-- RECORDS FOR THE TASK follows --

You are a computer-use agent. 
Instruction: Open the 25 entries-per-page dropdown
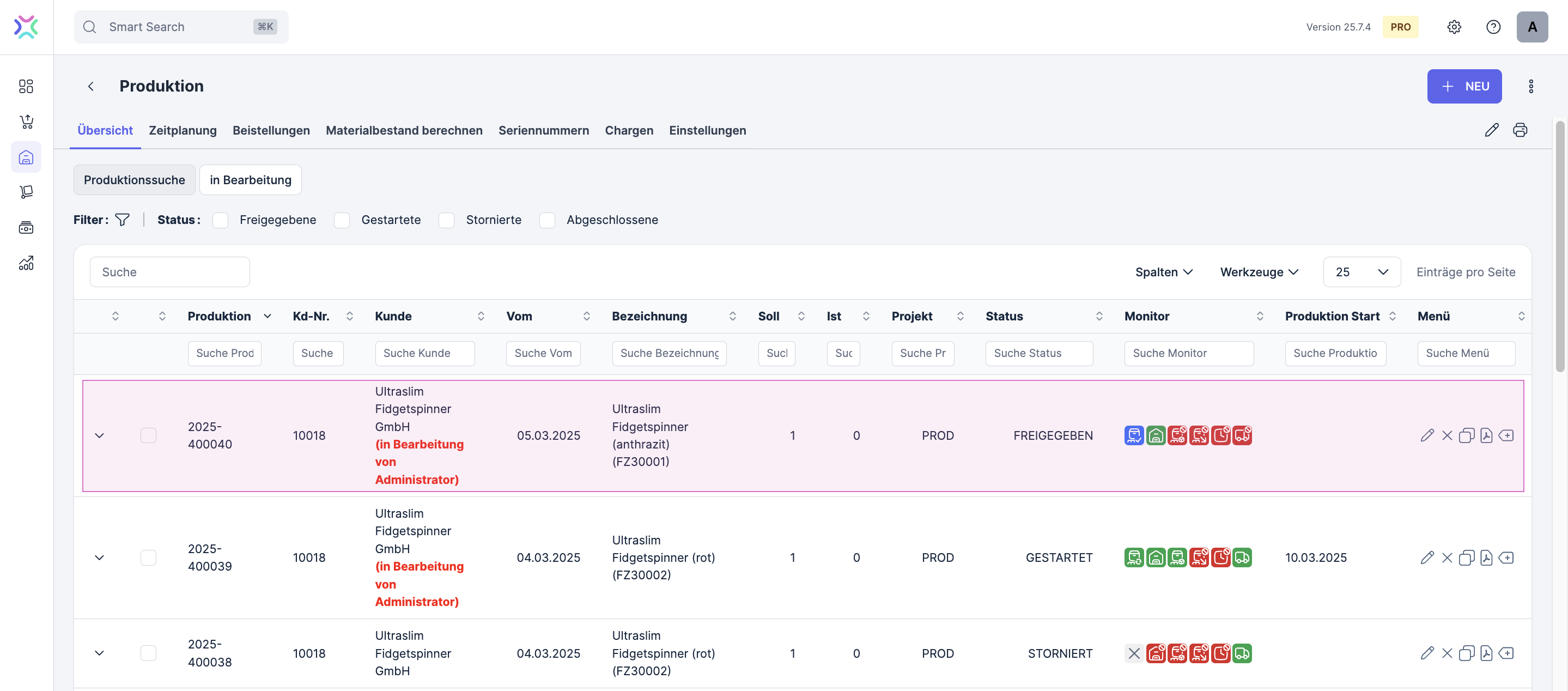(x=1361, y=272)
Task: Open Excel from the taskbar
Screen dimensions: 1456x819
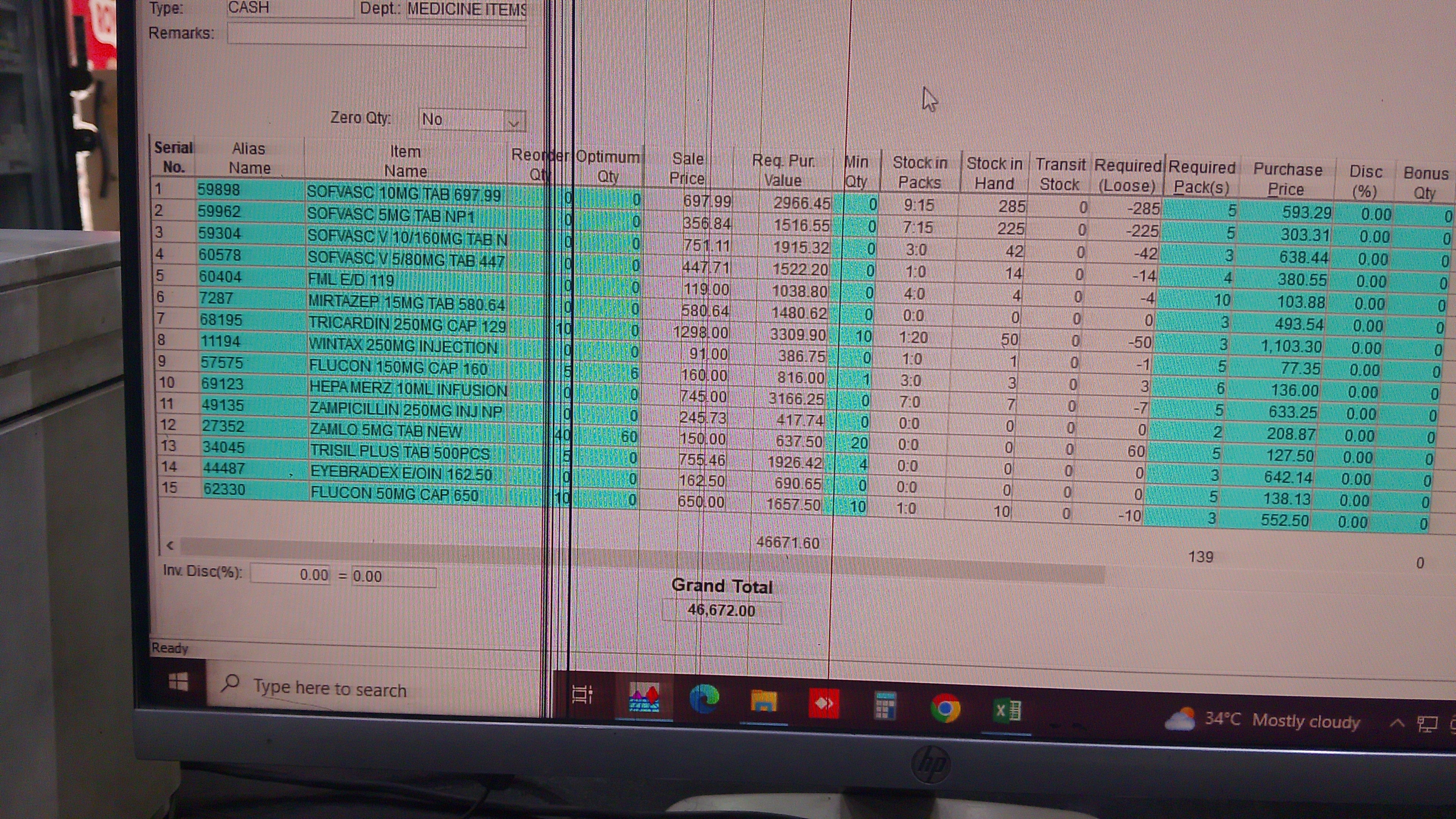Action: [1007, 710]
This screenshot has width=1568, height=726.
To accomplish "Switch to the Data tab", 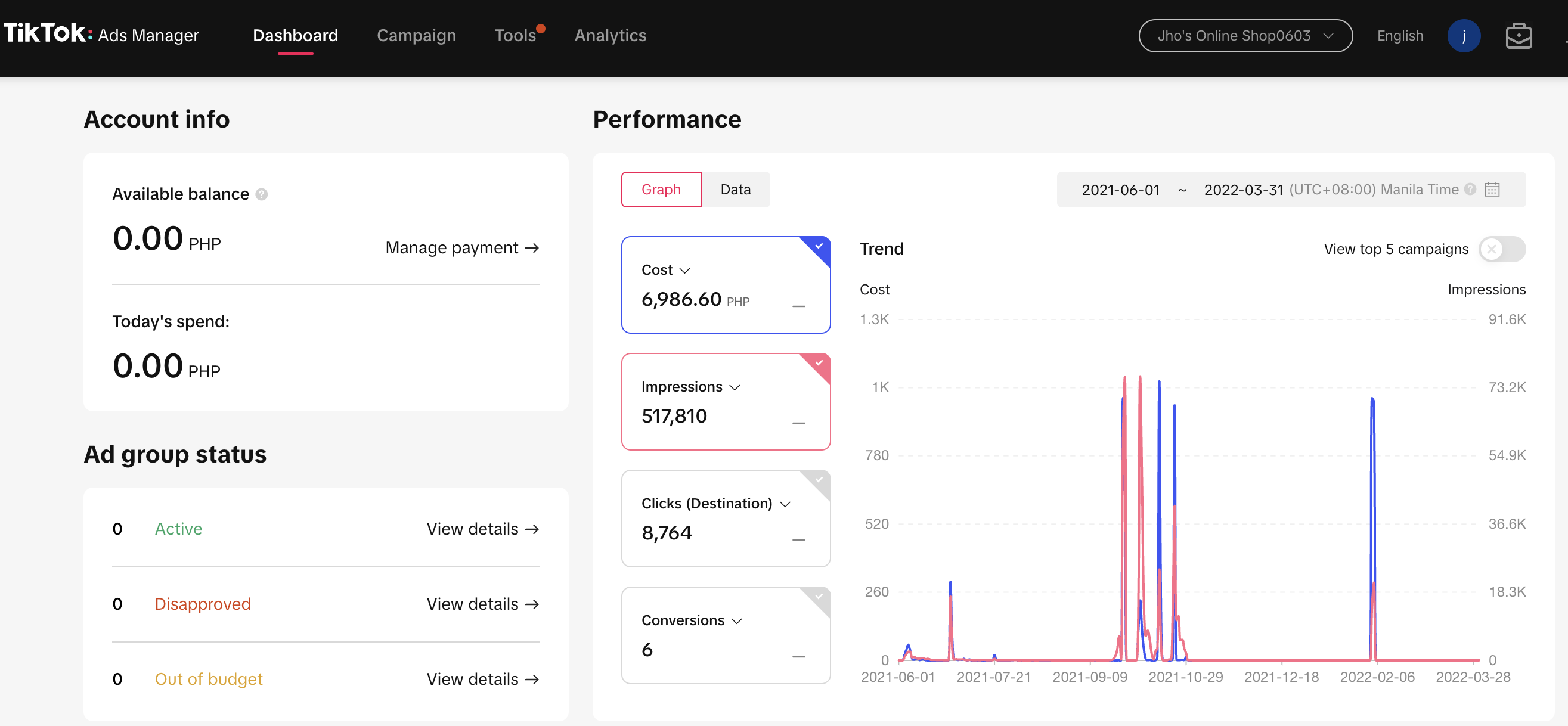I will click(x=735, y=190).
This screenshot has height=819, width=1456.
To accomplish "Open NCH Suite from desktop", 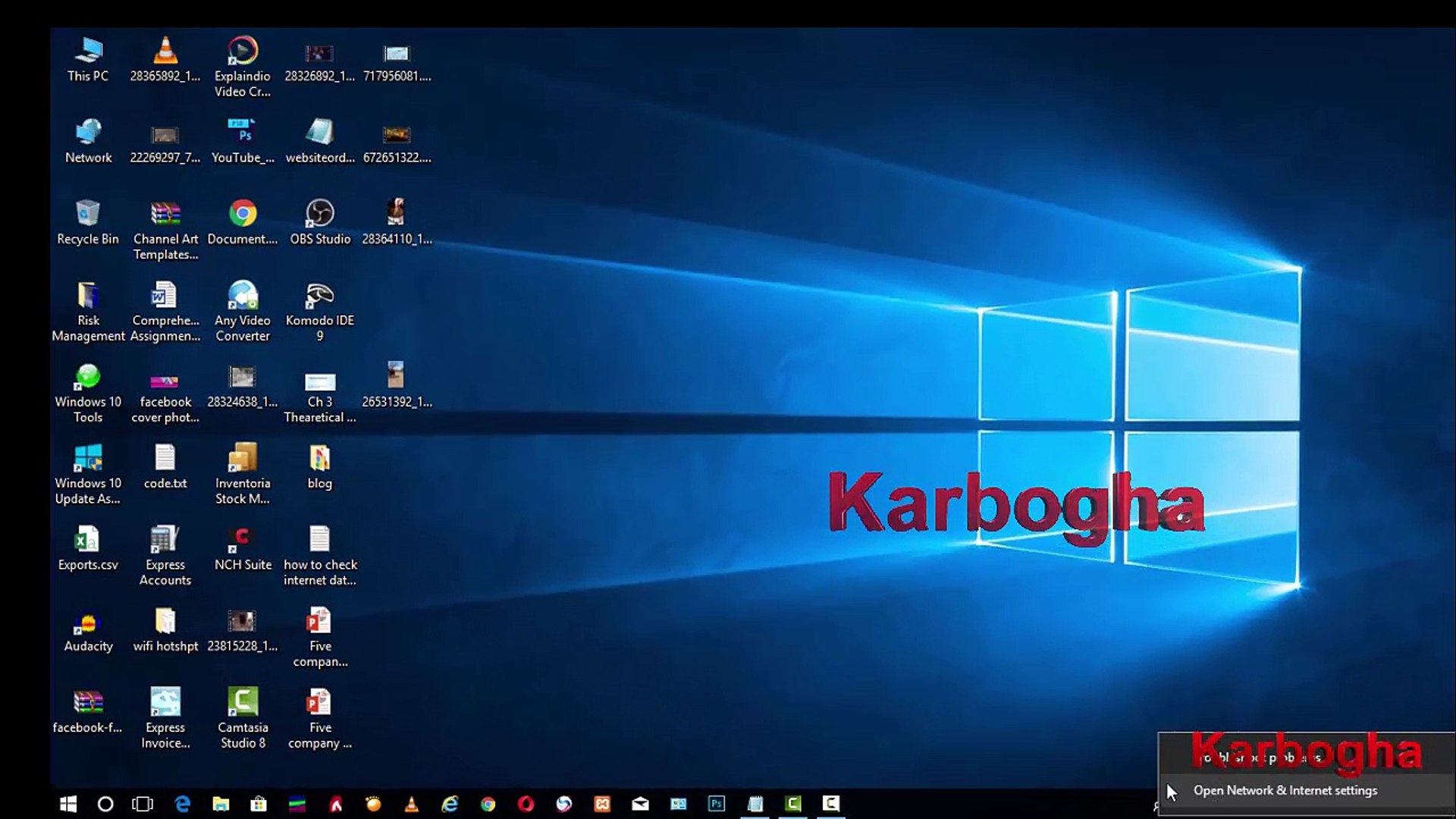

-- RECORDS FOR THE TASK concluded --

◆ **YOUR INSTRUCTIONS**: Among the lines of the data, find every one that holds "screenshot" and copy it.

◆ **RESULT**:
This screenshot has width=1568, height=726.
This screenshot has height=819, width=1456.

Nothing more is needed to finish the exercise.